Can you reproduce the data verbatim, starting at the line that contains "You are a GUI" and ending after the line that contains "The width and"?

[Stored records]
* * * * * * * * *
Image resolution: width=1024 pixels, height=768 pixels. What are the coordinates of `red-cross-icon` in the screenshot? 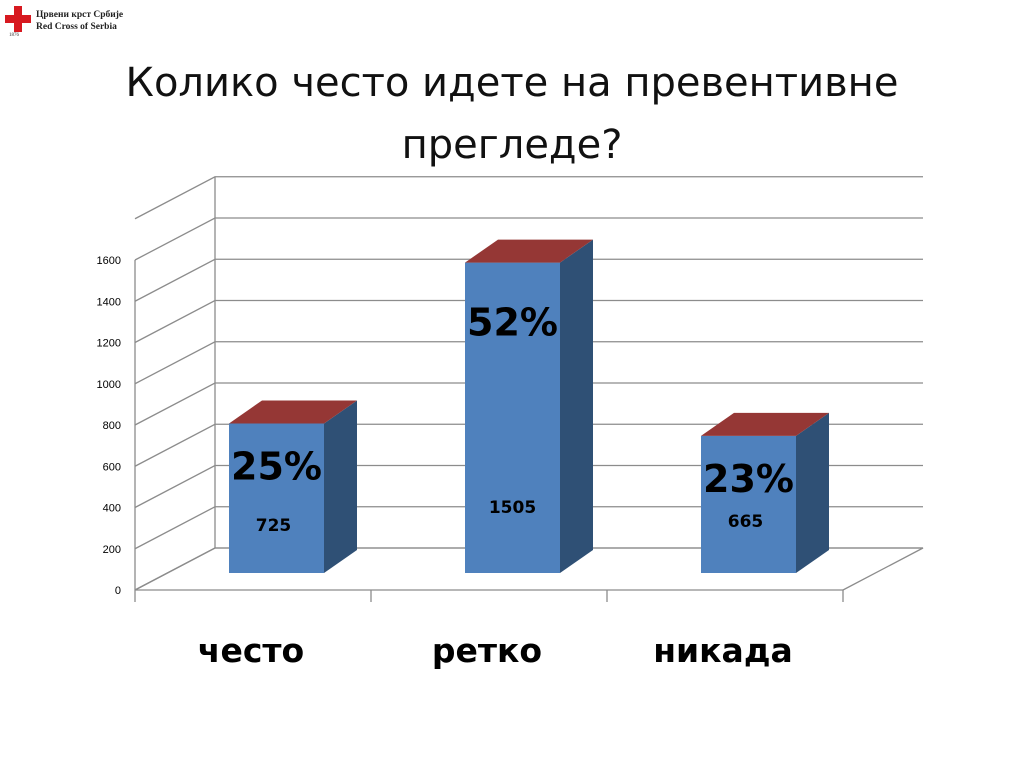 It's located at (18, 19).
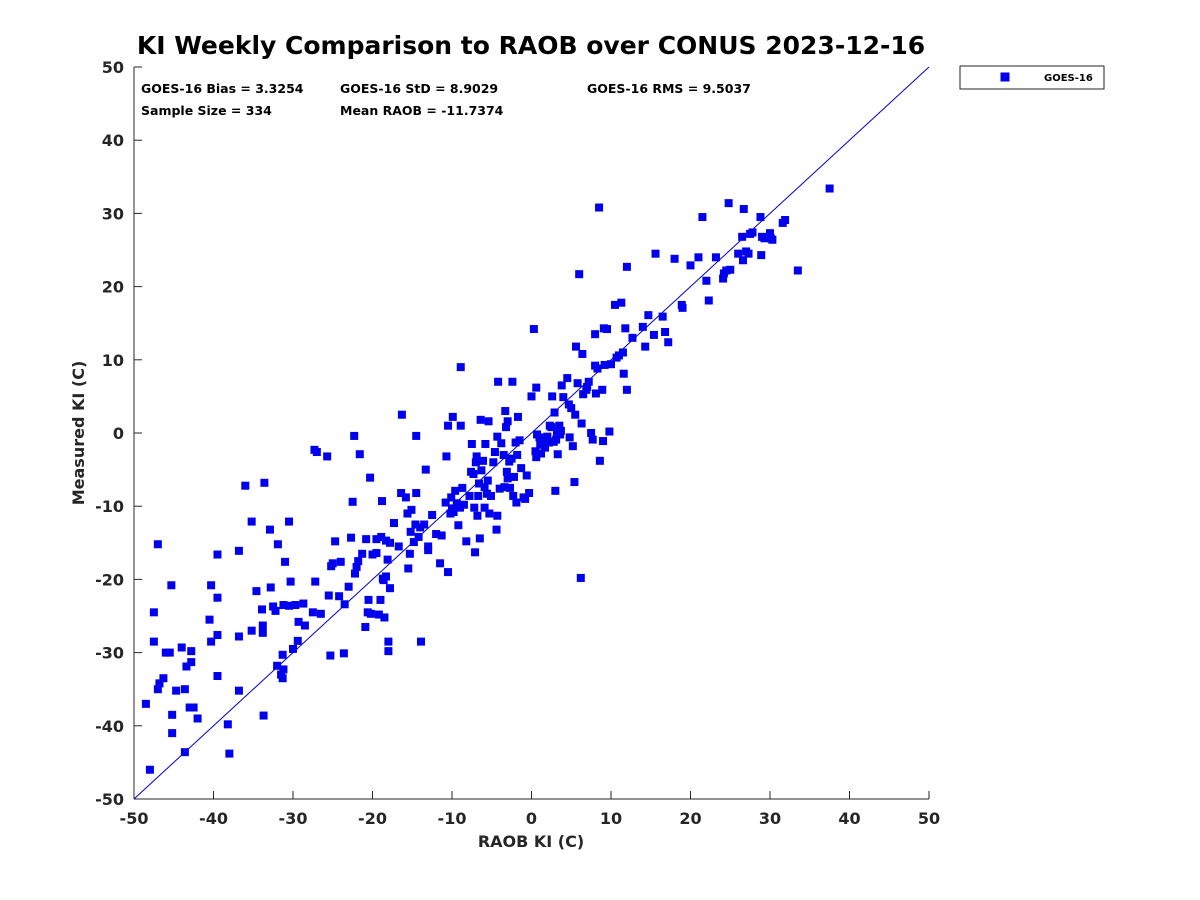  Describe the element at coordinates (78, 434) in the screenshot. I see `y-axis-label: Measured KI (C)` at that location.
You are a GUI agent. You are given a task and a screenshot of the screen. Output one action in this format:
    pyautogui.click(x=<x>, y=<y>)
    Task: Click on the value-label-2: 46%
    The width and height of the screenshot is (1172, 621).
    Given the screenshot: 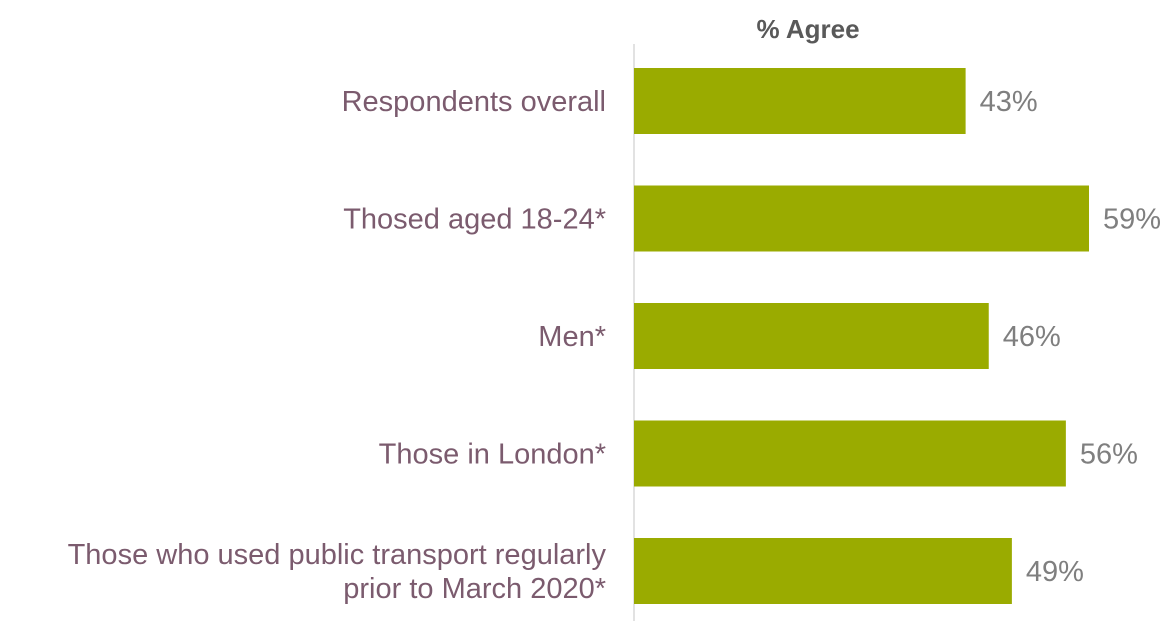 What is the action you would take?
    pyautogui.click(x=1032, y=337)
* * * * * * * * *
#### RESPONSE AREA
You are a GUI agent. You are given a task and a screenshot of the screen. Output one action in this format:
    pyautogui.click(x=<x>, y=<y>)
    Task: Click on the value-label-2: 46%
    The width and height of the screenshot is (1172, 621).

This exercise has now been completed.